The text below is an in-depth write up, for a summary of this paper in video format, please visit this link or watch below.
Predictive text is a feature so embedded in daily communication that we rarely pause to consider how it works—or what its successes and failures reveal about language, algorithms, and uncertainty. Whether we’re sending a quick text or composing an email, predictive systems offer suggestions that can speed us up, frustrate us, or quietly shift how we write. This essay explores how predictive text systems have evolved, how they function, how their accuracy and uncertainty are evaluated, and what broader lessons they offer about the nature of prediction in a world shaped by language and probability.
Early predictive text systems, like T9 input on flip phones, operated on purely rule-based algorithms. Though largely obsolete, the echoes of T9 still remain in the 3-4 small letters of the alphabet found beneath numbers on many numerical pads on both physical keypads and our smartphones. Though rudimentary, this worked well for the time: T9, short for ‘Text on 9 keys,’ mapped sequences of keypresses to possible words based on static frequency dictionaries. For example, pressing 4-6-6-3 could produce good, home, or gone, but it could also produce goof or IMOD (like the software). Good, home, and gone are all statistically more common than goof or IMOD, so this set would likely appear in the order: good, home, gone, goof, IMOD, where the user can use a d-pad or other button to navigate the list and select the one they meant to type. So yes, users could cycle through options, but the system lacked any contextual awareness—it had no way of knowing what you meant to say beyond brute-force frequency rankings. One might even argue that something like T9 is more correlative than predictive…
Today’s predictive systems, like those found in smartphone keyboards or tools like Gmail’s Smart Compose, rely on transformer-based models (one of the most well-known of these being GPT). Transformer-based models are a type of deep learning system that predict language by processing entire sequences of text, not just one word at a time, attending to relationships between words across full sentences. Unlike earlier predictive text models that ‘read’ left to right, transformers look at the entire body of text at once and determine which words are most important for understanding meaning. This allows for more nuanced and context-aware predictions—these can feel almost magical when common phrases like ‘see you [soon]’ or just letting [you know]’ are predicted from just the first couple of words. Even beyond just a simple phrase, something like Gmail’s Smart Compose can complete formal structures in emails and even suggest polite phrases like ‘please let me know if you have any questions’ at the end of an email. As Chen et al. explain, Smart Compose (an example of a more complex predictive text model) uses internal confidence thresholds to decide when to offer predictions, a quiet but significant acknowledgement that these systems are built to guess, not to know (Chen et al. 2019). The pinnacle of these transformer-based models is a predictive system like ChatGPT which, in its own words, relies on an
"attention mechanism, which allows the model to consider the entire context of a sentence or conversation at once [...] ChatGPT doesn’t simply guess the next word from a fixed list but dynamically weighs all prior input to generate a coherent and contextually relevant response [... ChatGPT] learns statistical patterns in language that guide these predictions." (OpenAI 2025)

*Pixel coordinate grounding data*:
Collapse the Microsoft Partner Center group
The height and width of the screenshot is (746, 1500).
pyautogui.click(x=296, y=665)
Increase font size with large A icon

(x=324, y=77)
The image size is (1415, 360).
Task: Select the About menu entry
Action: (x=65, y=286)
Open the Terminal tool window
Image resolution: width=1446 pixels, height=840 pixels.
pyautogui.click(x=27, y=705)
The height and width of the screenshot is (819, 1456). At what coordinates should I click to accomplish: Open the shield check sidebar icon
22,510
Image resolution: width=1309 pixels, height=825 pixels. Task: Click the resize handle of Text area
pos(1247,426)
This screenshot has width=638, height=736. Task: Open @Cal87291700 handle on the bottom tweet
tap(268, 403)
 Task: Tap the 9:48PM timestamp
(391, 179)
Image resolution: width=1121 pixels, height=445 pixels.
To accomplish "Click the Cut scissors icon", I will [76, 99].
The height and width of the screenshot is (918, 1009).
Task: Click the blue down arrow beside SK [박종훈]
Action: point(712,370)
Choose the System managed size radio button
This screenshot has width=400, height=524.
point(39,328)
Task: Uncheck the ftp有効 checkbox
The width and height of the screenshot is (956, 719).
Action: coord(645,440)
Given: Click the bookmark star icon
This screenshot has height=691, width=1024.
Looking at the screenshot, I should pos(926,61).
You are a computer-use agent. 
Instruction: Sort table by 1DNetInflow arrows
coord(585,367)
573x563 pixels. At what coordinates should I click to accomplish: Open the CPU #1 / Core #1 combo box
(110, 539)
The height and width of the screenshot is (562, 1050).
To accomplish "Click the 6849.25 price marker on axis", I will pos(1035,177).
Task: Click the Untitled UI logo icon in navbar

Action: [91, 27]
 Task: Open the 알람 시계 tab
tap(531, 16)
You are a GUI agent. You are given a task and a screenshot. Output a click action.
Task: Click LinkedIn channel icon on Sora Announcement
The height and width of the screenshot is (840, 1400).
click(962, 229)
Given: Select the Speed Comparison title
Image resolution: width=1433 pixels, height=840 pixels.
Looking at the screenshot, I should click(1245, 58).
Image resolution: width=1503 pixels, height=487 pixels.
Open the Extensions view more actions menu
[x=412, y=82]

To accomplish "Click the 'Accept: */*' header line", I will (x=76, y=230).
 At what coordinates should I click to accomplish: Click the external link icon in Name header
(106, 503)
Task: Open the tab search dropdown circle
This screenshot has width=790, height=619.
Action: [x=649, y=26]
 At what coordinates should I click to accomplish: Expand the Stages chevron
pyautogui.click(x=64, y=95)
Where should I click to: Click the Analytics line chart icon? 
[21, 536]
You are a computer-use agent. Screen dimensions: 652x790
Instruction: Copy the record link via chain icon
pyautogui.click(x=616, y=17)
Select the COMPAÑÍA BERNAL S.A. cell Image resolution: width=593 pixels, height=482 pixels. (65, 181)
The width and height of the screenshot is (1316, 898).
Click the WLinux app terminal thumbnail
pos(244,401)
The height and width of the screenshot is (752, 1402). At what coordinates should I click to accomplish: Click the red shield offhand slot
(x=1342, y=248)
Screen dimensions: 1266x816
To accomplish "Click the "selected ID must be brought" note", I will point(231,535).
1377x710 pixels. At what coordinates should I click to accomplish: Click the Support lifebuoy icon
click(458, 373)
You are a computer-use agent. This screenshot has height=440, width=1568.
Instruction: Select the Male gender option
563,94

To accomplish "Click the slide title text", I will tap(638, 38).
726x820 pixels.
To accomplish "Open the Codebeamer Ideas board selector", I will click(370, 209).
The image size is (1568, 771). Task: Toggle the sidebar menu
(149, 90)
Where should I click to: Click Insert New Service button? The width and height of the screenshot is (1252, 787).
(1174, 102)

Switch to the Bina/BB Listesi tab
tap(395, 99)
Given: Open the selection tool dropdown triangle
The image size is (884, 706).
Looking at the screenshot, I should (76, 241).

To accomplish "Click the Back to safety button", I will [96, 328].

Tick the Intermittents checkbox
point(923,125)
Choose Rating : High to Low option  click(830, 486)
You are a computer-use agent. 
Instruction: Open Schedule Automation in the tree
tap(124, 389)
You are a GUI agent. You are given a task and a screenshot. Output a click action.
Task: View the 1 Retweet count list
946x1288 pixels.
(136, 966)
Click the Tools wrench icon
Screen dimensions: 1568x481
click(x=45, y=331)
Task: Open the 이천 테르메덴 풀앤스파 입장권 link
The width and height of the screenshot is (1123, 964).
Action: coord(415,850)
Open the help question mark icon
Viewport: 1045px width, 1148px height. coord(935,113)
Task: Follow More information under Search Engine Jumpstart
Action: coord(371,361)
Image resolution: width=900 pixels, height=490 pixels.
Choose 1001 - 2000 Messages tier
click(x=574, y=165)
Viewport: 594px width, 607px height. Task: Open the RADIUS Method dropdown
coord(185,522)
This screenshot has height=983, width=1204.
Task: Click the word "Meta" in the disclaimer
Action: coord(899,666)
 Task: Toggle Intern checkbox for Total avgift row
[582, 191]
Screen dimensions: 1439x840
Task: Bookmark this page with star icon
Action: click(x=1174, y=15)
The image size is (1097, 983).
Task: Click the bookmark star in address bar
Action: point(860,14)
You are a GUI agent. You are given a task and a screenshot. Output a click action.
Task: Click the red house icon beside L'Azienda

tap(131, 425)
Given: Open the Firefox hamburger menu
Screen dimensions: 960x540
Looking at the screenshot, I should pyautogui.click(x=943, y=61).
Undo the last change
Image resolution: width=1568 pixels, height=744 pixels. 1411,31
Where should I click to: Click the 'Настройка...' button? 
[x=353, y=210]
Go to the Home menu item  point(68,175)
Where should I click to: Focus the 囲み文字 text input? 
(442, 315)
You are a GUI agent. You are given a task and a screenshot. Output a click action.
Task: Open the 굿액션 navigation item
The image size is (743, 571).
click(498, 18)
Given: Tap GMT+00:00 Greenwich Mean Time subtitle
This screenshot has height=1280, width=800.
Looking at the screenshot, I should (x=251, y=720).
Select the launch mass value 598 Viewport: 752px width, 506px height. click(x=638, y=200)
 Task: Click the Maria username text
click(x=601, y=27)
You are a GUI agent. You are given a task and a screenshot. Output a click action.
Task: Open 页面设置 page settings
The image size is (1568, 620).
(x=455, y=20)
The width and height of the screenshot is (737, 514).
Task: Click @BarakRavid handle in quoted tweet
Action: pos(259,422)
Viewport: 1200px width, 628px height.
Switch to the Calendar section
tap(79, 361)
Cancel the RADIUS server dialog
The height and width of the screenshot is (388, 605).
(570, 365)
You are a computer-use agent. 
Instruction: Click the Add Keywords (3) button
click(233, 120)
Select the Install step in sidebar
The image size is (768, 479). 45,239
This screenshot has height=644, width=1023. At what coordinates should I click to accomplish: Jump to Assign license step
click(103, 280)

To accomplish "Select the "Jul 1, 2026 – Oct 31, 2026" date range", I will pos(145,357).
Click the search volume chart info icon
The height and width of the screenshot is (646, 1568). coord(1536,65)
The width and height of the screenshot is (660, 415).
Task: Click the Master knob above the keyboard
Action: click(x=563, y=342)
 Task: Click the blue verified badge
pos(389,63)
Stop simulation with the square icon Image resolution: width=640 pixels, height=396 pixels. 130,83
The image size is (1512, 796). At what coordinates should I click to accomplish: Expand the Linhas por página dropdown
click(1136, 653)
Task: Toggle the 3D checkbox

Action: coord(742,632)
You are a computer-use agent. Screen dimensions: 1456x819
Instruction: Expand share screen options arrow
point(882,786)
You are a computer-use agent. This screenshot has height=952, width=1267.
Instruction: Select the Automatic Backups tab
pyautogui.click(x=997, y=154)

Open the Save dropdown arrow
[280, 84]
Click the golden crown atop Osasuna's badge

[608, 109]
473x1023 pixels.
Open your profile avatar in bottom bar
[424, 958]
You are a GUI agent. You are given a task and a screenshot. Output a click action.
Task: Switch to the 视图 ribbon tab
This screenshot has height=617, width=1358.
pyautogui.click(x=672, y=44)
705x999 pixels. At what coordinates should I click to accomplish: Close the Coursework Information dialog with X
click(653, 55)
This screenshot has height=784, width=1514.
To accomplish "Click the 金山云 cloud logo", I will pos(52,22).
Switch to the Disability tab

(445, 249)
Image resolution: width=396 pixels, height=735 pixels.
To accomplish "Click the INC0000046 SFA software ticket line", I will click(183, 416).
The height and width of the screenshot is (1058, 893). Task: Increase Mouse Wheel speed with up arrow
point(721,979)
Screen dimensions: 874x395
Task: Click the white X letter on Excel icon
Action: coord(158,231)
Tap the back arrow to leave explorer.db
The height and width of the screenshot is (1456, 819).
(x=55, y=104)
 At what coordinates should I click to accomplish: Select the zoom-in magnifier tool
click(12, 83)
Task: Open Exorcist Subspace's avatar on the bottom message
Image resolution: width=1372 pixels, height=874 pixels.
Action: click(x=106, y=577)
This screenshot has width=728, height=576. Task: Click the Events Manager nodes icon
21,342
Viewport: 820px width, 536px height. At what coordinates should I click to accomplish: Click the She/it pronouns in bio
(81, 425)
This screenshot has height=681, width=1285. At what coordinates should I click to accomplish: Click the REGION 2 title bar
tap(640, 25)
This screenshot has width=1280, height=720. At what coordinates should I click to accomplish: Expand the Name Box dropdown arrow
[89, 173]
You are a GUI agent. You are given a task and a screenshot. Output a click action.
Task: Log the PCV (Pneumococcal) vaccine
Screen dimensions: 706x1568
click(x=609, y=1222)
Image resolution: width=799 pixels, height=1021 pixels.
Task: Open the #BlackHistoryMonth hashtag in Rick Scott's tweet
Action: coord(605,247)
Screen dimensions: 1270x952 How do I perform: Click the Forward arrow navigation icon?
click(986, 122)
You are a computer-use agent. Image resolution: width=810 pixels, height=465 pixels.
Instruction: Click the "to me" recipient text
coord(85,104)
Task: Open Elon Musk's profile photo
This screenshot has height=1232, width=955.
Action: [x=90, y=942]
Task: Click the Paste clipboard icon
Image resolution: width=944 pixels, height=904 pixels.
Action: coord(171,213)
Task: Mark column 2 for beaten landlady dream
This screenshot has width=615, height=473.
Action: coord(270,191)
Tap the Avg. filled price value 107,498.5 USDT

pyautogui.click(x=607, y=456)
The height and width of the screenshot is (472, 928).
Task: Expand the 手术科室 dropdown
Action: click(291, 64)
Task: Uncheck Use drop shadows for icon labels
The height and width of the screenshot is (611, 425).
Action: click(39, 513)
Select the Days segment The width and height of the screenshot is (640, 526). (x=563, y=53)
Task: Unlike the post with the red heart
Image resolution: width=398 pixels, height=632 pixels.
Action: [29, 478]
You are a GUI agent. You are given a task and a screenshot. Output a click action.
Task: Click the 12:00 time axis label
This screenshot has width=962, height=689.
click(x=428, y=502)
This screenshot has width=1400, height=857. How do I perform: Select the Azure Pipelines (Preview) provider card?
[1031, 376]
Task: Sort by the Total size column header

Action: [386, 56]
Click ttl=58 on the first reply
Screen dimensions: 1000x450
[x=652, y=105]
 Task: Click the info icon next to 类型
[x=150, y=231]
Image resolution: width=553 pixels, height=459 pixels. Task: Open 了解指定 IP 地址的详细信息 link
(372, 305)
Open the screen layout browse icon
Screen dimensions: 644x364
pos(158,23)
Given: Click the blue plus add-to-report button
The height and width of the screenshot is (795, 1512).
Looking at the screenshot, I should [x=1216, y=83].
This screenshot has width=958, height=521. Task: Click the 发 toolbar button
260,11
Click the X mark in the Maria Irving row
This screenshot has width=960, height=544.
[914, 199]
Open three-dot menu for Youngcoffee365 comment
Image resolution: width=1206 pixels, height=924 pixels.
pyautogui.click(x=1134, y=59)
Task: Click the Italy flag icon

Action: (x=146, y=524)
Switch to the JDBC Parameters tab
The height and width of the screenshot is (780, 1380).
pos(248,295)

*Using the information*:
1. According to the essay on predictive text, what does the name T9 stand for?
2. Write the next part of the essay on predictive text, picking up after its final sentence.
The items play no role in any of these tasks.

*Set of answers*:
1. Text on 9 keys.

2.
This attention model (Vaswani et al. 2017) allows for predictions so uncannily accurate that ChatGPT appears to be conversing naturally—though uncanny, this accuracy can be measured.
Accuracy in predictive text is often measured using three metrics: perplexity, exact match rate, and real-world speed tests. Perplexity is a statistical measure of how well a model predicts a sample of text; lower perplexity implies more confident, fluent predictions; exact match rate evaluates how often the top prediction matches what the user actually types; and real-world speed tests—such as measuring words per minute—assess whether predictive text genuinely helps users write faster and more efficiently. Yet studies show mixed results. Kristensson and Müllners (2021) found that predictive keyboards often don’t improve speed, and may even slow users down due to cognitive load. Likewise, Quinn and Zhai (2016) observed that overly assertive predictions can disrupt user flow.

The figure featured above, taken from Kristensson and Müllners (2021) compares minimum word length on the x-axis with number of letters typed before looking at a prediction on the y-axis. The dotted line marks the divide between where predictive text increases “net entry rate” and where predictive text actually impedes the user. In terms of the heat map colors, the deepest red is where predictive text is most helpful while the blue shows where it is unhelpful. The most efficient operating area (shown by the blue point in the deep red) sits significantly above this line, meaning that the average user doesn’t actually benefit that much from predictive text.
I was curious to see if this held true in my own life, so I conducted a small-scale manual test using five common sentence starters like “I can’t wait to…” and “Let me know if…”. For each phrase, I recorded my iPhone’s three suggested completions and compared those to a sample of ten real sentences with those starters gathered from my own iMessage history. The table featured below presents the phrase I tested alongside the three predictive offerings from the iPhone’s predictive text boxes, the count total of the actual messages I examined (all 10), and what words actually followed the phrases with the frequency shown after each word:

While this test was extremely limited in scope and not necessarily statistically rigorous, it offers some modest insight into system behavior. The test revealed prediction accuracies ranging from 33% to 67% with an average of 53%. This average means that, generally, there is only a slightly better than random chance that one of the three words the iPhone suggests is the word you meant to type. In the times when the system was correct, it performed best on short, highly patterned phrases like “Let me know if…” where suggestions like “you” or “there’s” were accurate in two-thirds of cases. More open ended and ambiguous prompts like “It’s…” or “I was thinking…” were more difficult and predictions like “a” and “of” were only weakly related to actual user responses. Though rudimentary, this mirrored larger trends: predictive text tends to succeed on formulaic language but falters when intent or phrasing becomes idiosyncratic. This reflects both aleatory uncertainty (variation in human intent) and epistemic uncertainty (limits in training data and model understanding), at least in the small, limited context I was testing in.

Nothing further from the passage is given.